The CHAI project, started in 2002 as a partnership between Mercy Corps and Tazo Tea, currently helps almost 13,000 people empower themselves and find opportunities to build better lives for themselves, their families and communities.
The driving forces of our work are Community Initiative Groups, made up of village representatives selected by the community, which are responsible for making decisions on what activities will best benefit the village. These groups work with Mercy Corps to design specific projects, marshal resources and meet goals.

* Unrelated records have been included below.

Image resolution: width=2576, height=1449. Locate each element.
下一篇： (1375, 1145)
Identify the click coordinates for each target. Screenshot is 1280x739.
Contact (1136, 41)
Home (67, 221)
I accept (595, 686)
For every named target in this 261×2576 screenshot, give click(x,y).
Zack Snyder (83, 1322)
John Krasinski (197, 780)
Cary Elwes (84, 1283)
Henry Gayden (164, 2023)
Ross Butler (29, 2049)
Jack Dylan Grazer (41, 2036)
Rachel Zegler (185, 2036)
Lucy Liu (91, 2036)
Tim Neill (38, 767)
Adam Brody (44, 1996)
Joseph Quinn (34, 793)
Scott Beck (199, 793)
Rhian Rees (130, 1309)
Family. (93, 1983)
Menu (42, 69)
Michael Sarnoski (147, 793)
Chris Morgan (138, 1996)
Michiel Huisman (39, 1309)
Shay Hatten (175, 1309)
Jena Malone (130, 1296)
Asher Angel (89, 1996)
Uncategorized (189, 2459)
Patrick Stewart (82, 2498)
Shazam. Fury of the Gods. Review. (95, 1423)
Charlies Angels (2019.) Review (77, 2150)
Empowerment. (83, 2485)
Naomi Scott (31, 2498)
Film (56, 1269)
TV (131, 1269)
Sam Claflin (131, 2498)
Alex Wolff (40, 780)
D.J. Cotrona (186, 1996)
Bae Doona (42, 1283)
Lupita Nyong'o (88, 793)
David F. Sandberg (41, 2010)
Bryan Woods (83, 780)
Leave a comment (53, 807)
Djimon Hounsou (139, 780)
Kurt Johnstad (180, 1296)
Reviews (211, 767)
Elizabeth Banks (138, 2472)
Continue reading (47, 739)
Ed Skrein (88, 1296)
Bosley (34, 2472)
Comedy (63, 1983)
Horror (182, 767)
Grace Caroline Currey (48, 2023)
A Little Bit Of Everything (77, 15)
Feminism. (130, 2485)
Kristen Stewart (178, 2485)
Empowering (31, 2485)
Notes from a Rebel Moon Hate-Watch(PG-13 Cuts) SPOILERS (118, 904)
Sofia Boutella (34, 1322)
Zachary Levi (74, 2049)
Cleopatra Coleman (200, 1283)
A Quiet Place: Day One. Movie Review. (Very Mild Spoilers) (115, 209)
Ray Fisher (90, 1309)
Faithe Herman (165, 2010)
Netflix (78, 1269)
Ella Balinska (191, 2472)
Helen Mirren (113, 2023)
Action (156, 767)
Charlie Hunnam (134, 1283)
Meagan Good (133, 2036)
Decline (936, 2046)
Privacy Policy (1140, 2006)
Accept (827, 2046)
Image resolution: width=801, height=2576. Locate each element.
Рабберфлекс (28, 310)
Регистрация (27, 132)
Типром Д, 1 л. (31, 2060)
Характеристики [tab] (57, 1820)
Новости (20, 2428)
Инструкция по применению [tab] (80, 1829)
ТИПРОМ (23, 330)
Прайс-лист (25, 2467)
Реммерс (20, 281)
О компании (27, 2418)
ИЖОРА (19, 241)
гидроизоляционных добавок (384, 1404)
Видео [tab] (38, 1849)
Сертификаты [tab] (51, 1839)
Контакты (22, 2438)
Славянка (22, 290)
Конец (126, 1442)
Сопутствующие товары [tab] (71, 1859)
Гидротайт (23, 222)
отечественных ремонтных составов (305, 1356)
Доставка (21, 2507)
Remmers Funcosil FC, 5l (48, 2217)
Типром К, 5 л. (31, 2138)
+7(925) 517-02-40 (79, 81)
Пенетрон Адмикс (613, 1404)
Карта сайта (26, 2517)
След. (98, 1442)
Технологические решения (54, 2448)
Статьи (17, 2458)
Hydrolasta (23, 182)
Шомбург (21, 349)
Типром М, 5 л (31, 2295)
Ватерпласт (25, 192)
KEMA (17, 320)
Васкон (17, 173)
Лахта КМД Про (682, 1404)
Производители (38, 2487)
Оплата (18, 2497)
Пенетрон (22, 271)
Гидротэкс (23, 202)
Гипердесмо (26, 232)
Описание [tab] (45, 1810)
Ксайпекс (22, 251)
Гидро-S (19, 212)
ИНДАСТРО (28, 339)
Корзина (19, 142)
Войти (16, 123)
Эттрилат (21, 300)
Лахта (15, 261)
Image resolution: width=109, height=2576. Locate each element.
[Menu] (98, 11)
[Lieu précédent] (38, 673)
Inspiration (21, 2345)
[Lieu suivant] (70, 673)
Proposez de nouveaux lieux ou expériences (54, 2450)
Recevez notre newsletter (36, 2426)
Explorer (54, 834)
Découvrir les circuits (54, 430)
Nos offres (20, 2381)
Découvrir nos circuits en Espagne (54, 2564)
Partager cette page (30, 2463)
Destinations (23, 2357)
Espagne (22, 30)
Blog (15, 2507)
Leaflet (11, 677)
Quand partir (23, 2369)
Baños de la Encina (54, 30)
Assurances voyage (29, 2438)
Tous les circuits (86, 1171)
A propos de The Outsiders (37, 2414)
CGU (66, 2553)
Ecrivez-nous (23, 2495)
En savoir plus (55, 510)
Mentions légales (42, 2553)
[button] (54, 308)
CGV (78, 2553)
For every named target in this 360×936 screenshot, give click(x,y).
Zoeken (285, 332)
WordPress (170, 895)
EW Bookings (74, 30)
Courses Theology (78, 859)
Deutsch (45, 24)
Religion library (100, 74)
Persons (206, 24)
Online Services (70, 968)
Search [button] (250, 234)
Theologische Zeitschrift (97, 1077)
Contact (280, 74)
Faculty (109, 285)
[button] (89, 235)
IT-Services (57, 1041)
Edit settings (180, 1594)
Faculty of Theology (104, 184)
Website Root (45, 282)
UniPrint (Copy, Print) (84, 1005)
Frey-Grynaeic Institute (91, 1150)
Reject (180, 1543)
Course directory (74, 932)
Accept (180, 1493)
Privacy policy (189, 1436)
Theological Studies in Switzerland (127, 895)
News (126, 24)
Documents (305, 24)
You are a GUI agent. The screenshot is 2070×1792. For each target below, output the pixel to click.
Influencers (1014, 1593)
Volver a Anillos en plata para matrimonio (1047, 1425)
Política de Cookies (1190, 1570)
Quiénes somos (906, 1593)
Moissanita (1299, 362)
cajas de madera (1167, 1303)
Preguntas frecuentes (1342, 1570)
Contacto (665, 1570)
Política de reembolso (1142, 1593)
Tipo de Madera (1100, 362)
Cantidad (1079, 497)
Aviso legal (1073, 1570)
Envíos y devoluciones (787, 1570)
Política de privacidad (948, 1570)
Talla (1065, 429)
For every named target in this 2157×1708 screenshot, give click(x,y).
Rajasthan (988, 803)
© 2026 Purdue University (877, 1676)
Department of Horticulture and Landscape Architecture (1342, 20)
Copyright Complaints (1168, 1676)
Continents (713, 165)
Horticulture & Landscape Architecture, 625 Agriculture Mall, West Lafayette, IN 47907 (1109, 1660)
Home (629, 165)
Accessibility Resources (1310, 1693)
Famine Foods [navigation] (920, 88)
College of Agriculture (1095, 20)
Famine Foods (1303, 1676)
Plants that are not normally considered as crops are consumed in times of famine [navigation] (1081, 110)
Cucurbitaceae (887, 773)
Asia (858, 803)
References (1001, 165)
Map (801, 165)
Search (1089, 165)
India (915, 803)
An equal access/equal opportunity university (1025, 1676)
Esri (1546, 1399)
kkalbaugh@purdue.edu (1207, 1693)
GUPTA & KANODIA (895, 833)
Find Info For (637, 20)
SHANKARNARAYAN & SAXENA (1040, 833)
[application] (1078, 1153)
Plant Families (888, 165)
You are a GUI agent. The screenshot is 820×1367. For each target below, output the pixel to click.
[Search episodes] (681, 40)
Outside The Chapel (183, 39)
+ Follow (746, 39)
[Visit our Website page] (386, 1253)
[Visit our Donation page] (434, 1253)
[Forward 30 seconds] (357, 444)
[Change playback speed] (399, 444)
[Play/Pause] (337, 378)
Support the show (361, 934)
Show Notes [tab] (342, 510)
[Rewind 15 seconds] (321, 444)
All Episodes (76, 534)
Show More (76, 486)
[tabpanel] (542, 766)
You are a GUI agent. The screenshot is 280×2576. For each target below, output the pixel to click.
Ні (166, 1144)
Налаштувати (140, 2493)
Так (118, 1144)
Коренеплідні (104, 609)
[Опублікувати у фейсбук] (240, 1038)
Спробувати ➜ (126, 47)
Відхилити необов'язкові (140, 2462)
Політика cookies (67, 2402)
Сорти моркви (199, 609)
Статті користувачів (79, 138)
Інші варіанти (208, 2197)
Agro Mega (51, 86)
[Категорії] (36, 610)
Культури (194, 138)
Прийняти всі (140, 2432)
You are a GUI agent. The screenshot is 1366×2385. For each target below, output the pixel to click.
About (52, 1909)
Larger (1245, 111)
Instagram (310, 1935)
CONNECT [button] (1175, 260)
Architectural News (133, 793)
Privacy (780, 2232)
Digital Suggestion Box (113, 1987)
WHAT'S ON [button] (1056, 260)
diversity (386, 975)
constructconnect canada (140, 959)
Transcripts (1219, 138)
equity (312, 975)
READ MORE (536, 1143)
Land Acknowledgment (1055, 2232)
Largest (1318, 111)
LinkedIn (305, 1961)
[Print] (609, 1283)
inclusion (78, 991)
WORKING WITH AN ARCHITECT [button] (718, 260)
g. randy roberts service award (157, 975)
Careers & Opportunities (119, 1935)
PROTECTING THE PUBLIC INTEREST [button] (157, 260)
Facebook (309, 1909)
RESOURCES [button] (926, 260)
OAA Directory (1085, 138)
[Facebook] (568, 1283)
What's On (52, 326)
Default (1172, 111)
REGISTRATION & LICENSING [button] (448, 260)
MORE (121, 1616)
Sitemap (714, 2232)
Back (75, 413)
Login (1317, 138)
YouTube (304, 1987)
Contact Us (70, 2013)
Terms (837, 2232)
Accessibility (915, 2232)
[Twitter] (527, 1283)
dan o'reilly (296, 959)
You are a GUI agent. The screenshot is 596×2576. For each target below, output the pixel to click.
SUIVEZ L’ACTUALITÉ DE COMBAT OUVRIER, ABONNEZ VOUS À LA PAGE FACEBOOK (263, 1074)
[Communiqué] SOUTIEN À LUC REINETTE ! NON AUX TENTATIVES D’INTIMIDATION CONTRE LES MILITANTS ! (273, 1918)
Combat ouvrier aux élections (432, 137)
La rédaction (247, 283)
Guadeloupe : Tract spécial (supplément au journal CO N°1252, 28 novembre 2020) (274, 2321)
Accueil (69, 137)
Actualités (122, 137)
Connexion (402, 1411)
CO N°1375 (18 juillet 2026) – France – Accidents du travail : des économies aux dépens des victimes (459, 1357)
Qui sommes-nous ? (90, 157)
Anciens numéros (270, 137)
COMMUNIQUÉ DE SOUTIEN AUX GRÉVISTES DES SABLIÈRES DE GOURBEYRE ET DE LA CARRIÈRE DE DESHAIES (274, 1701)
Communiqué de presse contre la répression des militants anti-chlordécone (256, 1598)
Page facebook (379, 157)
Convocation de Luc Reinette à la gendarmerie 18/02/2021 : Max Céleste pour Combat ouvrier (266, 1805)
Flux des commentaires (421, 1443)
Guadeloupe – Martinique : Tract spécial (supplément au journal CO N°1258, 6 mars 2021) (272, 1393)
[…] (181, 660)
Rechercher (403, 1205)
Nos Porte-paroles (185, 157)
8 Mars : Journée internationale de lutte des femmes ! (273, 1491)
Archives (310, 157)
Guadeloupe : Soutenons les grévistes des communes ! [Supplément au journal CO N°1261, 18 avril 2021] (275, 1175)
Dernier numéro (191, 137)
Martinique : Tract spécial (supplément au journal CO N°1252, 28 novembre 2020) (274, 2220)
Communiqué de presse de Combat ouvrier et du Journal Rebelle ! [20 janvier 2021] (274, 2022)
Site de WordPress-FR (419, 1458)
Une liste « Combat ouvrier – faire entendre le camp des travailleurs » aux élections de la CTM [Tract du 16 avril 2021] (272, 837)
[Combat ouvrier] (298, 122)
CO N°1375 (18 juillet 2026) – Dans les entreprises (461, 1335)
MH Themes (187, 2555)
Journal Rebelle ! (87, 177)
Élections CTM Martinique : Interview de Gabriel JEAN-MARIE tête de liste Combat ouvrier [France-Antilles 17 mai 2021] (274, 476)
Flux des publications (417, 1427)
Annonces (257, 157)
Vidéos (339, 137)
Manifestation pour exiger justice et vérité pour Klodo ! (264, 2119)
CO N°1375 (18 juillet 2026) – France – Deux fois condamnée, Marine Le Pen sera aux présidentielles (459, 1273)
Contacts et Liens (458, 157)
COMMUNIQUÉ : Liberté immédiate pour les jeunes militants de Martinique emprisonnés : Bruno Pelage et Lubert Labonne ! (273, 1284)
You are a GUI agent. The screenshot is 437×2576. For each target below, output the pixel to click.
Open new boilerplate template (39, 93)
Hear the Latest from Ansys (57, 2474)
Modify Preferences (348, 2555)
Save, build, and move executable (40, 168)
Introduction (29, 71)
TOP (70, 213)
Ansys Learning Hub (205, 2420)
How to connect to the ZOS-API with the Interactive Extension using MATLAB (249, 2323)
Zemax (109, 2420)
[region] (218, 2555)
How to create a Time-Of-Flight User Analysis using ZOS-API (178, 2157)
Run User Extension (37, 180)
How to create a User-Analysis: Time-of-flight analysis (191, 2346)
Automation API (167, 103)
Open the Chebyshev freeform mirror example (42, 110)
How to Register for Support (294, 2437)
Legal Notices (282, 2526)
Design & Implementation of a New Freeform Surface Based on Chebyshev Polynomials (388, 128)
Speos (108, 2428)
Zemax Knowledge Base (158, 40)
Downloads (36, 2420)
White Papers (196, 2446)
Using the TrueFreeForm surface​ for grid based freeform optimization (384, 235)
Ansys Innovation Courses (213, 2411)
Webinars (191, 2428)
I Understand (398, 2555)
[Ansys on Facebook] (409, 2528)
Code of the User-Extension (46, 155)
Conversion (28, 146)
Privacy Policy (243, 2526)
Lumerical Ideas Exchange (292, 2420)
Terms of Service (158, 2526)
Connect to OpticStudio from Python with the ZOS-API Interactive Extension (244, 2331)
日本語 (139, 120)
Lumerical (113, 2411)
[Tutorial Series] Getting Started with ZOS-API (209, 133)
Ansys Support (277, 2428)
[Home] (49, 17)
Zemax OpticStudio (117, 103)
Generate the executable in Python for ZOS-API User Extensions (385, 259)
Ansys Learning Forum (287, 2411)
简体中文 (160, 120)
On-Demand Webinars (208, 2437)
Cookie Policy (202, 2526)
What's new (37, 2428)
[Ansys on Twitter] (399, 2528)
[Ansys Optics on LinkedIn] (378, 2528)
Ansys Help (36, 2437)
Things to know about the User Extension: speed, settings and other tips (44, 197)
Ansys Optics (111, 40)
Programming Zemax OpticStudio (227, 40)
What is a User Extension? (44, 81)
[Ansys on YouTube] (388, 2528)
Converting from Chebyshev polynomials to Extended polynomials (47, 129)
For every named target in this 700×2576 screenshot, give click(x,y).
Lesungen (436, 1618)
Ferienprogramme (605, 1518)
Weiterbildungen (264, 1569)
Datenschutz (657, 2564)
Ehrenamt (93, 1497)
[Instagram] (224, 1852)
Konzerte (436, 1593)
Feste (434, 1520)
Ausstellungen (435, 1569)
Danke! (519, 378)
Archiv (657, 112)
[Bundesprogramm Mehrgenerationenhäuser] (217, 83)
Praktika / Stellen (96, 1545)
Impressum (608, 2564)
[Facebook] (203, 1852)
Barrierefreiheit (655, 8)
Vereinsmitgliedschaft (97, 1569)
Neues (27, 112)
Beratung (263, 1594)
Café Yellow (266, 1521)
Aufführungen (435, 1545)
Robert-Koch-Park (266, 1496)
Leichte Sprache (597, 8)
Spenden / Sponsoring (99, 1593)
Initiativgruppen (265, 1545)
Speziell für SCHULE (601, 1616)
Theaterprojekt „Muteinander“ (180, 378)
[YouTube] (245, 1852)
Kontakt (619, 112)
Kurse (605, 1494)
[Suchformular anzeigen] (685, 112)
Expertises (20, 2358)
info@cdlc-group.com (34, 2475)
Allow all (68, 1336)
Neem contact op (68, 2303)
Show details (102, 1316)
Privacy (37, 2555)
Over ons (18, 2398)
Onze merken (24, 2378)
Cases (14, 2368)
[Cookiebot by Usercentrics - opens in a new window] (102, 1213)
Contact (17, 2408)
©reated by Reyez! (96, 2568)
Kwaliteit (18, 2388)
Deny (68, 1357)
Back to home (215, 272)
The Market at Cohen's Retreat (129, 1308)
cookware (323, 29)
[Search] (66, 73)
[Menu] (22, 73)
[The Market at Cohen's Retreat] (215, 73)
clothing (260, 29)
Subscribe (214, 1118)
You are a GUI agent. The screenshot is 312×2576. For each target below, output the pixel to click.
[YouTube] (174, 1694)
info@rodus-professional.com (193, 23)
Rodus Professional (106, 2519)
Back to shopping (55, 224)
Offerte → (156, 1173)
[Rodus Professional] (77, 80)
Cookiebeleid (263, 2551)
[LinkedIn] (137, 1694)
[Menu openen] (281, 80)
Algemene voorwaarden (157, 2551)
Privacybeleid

These groups also give tea workers the organization, authority and confidence to bring their concerns to tea estate management and government officials. In doing so, they are negotiating for more educational opportunities, improved infrastructure and better living conditions. They are also finding ways to make money — and sustain their communities' economic well-being — during periods of underemployment.
Such a transition doesn't come quickly — or easily — to Darjeeling or Assam, places steeped in a colonial past that still endures. But, thanks to an unlikely but powerful partnership between estate management, tea workers, Tazo Tea and Mercy Corps, change is brewing.